Content of review 1, reviewed on October 11, 2023

The paper by Xie et al. delves into the crucial question of how far fine-tuned LLM can be useful in predicting chemical properties. This is a highly significant topic, and the experiments have been designed and executed with great care. The manuscript is well-written, and the insights provided from the study are going to be valuable for the scientific community. However, I recommend addressing these two concerns before publishing this work:

  • It would be helpful if the authors could include simpler baselines in their analyses and comparisons. I am curious to know the level of complexity required by the model to achieve high accuracy for the tasks studied in this manuscrip. For instance, how well would a basic machine learning classifier based on molecular weight perform? This will help in revealing the significance of the fine-tuned LLM in predicting properties.

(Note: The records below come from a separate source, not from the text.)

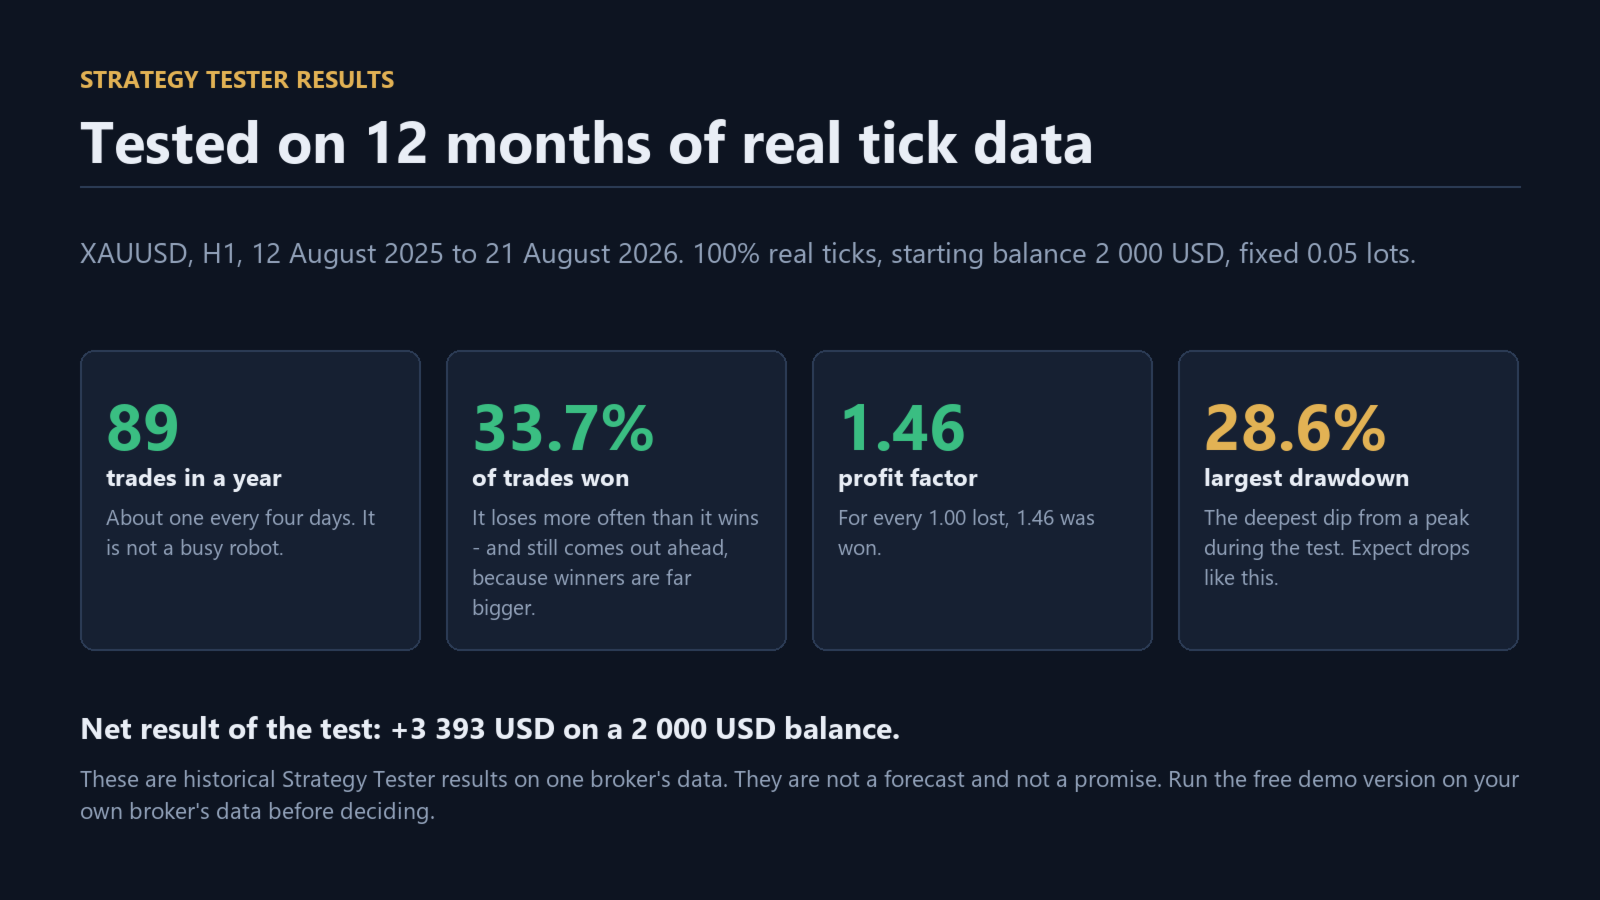Click the historical results disclaimer paragraph
The image size is (1600, 900).
799,795
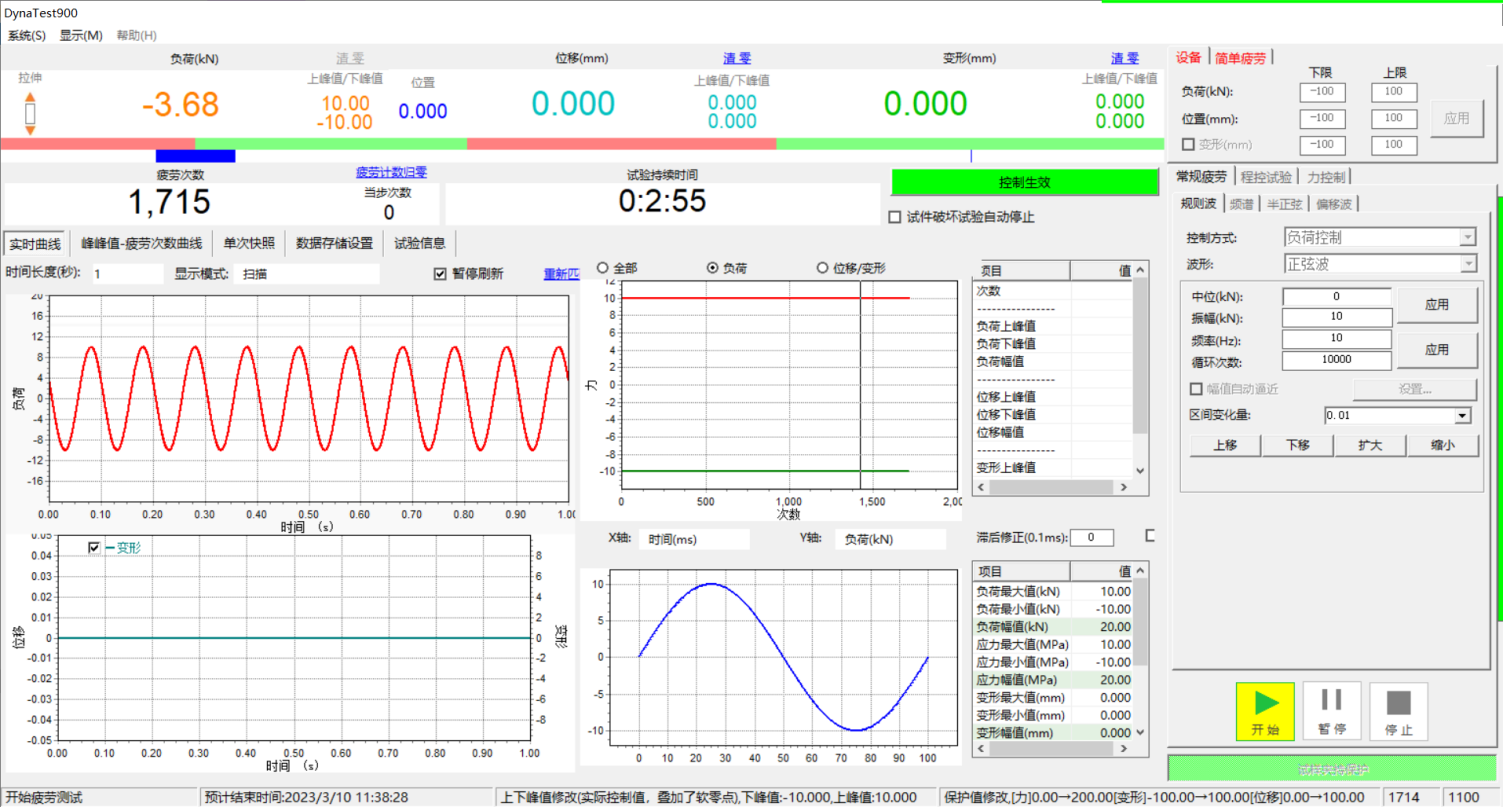Open the 系统(S) menu
Image resolution: width=1503 pixels, height=807 pixels.
(27, 35)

  • When creating chemical descriptors, it is important to consider physical symmetries such as translation, rotation, and permutation invariances, as well as uniqueness. While SMILES strings respect translation and rotation symmetries, the question of uniqueness arises. Can the authors generate all possible SMILES strings from a unique molecule and then analyze the predictions of a fine-tuned LLM for different SMILES representations of that molecule?

Source

    © 2023 the Reviewer.

Content of review 2, reviewed on November 15, 2023

The authors addressed all my concerns. The new discussion on canonicalization of SMILES and performance fine-tuning of GPT was particularly enjoyable. The paper can be accepted for publication without further revision.

Source

    © 2023 the Reviewer.

References

    Zikai, X., Xenophon, E., H., O. O., Alessandro, T., I., C. A., Linjiang, C. 2024. Fine-tuning GPT-3 for machine learning electronic and functional properties of organic molecules. Chemical Science.